Esta e outras descrições históricas da “rede medieval” de notícias são para Pettegree uma forma interessante de perceber que “a transição para o formato impresso se fez com estes antecedentes: ‘pagar pelas notícias’ (título do relatório do Reuters Institute) foi essencial para a viabilidade dos primeiros jornais”.

No entanto, o autor do artigo sublinha que esta tradição entrou “em crise com o aparecimento da imprensa partidária”, que deu prioridade à divulgação em massa dos panfletos políticos em detrimento da rentabilidade.

A desvalorização dos jornais, lembra o jornalista, foi reforçada pela rápida industrialização do sector, que levou a que a circulação passasse a contar com a impressão facilitada de centenas de milhares de exemplares.

“Quando a imprensa moderna e contemporânea se converte num negócio baseado em publicidade comercial, proliferam as manchetes e a circulação massiva”, diz o autor, lembrando que o vapor, a electricidade e as tecnologias digitais são tudo “etapas de uma mesma ‘economia de escala’”.

O primado da “quantidade” e das “audiências” trouxe-nos ao “abismo do totalmente gratuito e à cultura dos cliques e dos likes”, resume Juan Antonio Giner.

“Habituámos os leitores a não pagar pela informação”, o que promove uma “espiral diabólica de redacções cada vez mais fracas e mal pagas”, resultando em produtos jornalísticos de cada vez mais “baixa qualidade”.

Antecipando o futuro, o autor diz que “a continuar assim, nem sequer precisaremos de jornalistas de carne e osso, porque os robôs e a inteligência artificial automatizarão a geração desses conteúdos”.
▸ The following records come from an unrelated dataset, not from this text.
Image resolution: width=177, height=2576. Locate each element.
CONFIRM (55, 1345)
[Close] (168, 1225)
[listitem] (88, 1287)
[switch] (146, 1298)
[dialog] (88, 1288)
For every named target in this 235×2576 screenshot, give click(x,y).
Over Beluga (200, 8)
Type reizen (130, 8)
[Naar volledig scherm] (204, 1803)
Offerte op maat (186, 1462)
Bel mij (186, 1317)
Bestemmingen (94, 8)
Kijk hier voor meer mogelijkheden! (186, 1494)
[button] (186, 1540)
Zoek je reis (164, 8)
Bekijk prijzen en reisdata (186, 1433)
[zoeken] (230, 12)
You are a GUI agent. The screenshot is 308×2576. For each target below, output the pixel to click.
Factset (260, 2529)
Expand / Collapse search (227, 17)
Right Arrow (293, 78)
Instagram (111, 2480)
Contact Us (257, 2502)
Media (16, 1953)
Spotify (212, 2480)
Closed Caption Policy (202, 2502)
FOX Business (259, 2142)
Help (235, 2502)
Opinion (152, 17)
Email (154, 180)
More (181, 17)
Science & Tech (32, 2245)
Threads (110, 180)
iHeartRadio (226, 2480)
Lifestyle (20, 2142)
Neste ponto, o jornalista retoma o relatório do Reuters Institute para dizer que, “apesar dos seus problemas metodológicos”, o documento “acerta na hora de reivindicar a necessidade de reverter esta espiral do totalmente gratuito”, produzindo e publicando  conteúdos de valor único, “histórias que inquietem, emocionem e façam pensar”.

“Dito isto, a realidade é incontestável”, diz Juan Antonio Giner, aproximando-se do final, “os únicos meios jornalísticos de qualidade rentáveis actualmente são aqueles que, tal como nas origens medievais desta indústria, dão prioridade ao valor dos conteúdos e ao pagamento a preços de mercado”, numa referência aos dez milhões de subscritores de assinaturas pagas do New York Times, entre outros exemplos.

Novos suportes tecnológicos irão surgir, plataformas de distribuição inovadoras, redes sociais ainda melhores, mas “uma vez mais, agora e sempre, o fim importa mais que os meios”, conclui o autor.